Our lads are smack dab in the middle in revenue and winning percentage (losing percentage?) among the abject poor, alas. Some of the successes seen here are the result of teams benefitting from high draft picks over multiple seasons of catastrophic failure—Pittsburgh and Tampa, certainly. Some of them are just plain inexplicable, like KC's performance over the last two postseasons. But there is no great endorsement here of a surplus of front office wisdom in The Greatest Location in the Nation, i.e.
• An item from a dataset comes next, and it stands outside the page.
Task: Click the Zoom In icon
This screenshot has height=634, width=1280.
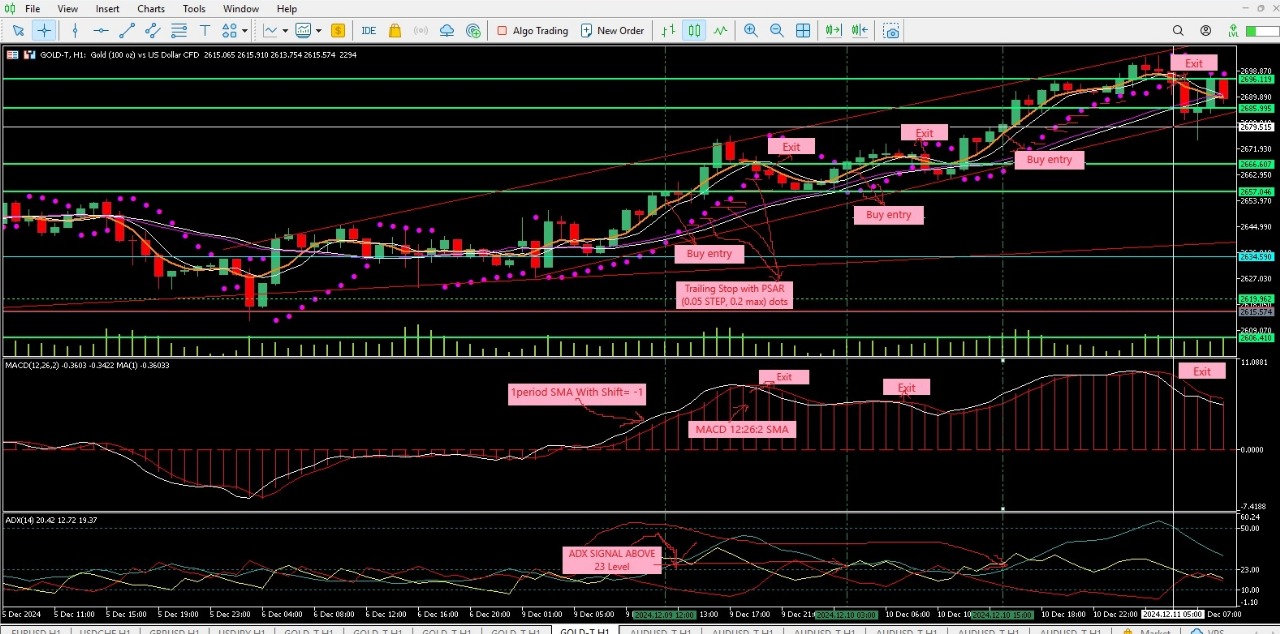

Cleveland, and every indication that our brain trust has been unable to break free of the form-fitting economic straitjacket the baseball oligarchs so thoughtfully provide. Still, we have seen three straight winning seasons, even if only by the skin of our teeth, and there is more talent in the pipeline now than at any time this century. Let us hope those tyros earning raves in the hinterlands join Young Lindor as Major League terrors, and soon.

As to the next CBA, I expect absolutely no alms for the poor from either ownership or players. Too much of baseball's annual revenues—soon to top $10 billion—depends on Goliaths like the Yankees, Red Sox, Dodgers and Cubs driving those television ratings, and the poor franchises can't begin to satisfy the salary demands of a union intent on retaining its share of the pie, a share that has been dwindling. As to the inevitable protestations that the periodic successes of teams like the Yost Royals prove that the system isn't rigged, I simply offer the evidence you see in these tables, as you scan them from Parnassus down to Podunk.